Franz von Walsegg
|Franz von Walsegg|
17 January 1763|
Stuppach near Gloggnitz, Lower Austria
11 November 1827 (aged 64)|
Stuppach, Lower Austria, Austrian Empire
Count Franz von Walsegg (January 17, 1763 – November 11, 1827) was an aristocrat, living in Stuppach Castle near Gloggnitz, who is best remembered for having commissioned a requiem mass from Wolfgang Amadeus Mozart in 1791 following the death of his twenty-year-old wife Anna (the grieving count, only 28 himself at the time, would never remarry). A Freemason and amateur musician, Walsegg had a penchant for commissioning works from composers of the day and then passing them off as his own in private performances.
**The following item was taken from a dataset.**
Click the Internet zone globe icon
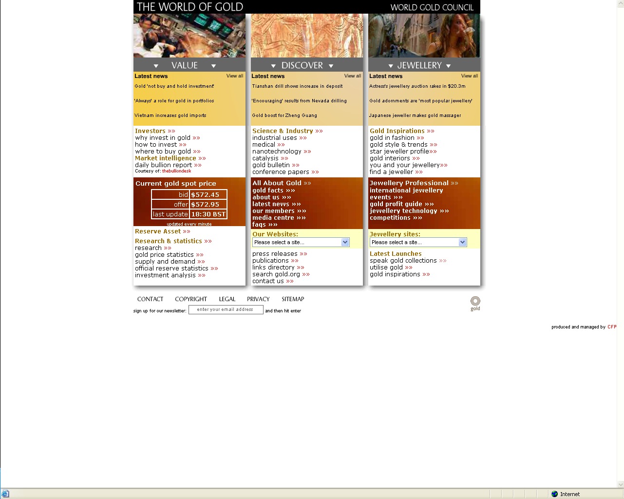 (554, 494)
In his account of the commission of the requiem mass from Mozart, Anton Herzog states:
Herr Franz, Count von Walsegg... was a passionate lover of music and the theatre; hence, every week, on Tuesdays and Thursdays... quartets were played... So that we would not lack for new quartets, in view of so frequent productions of them, Herr Count not only procured all those publicly announced but was in touch with many composers, yet without ever revealing [their] identit[ies]... they delivered to him works of which he retained the sole ownership, and for which he paid well. To name one man, Herr Hoffmeister...— 
Although Mozart died before completing the requiem, Constanze Mozart arranged for several other composers, most notably Franz Xaver Süssmayr, to complete the work in order to gain the remainder of the sum Walsegg had promised.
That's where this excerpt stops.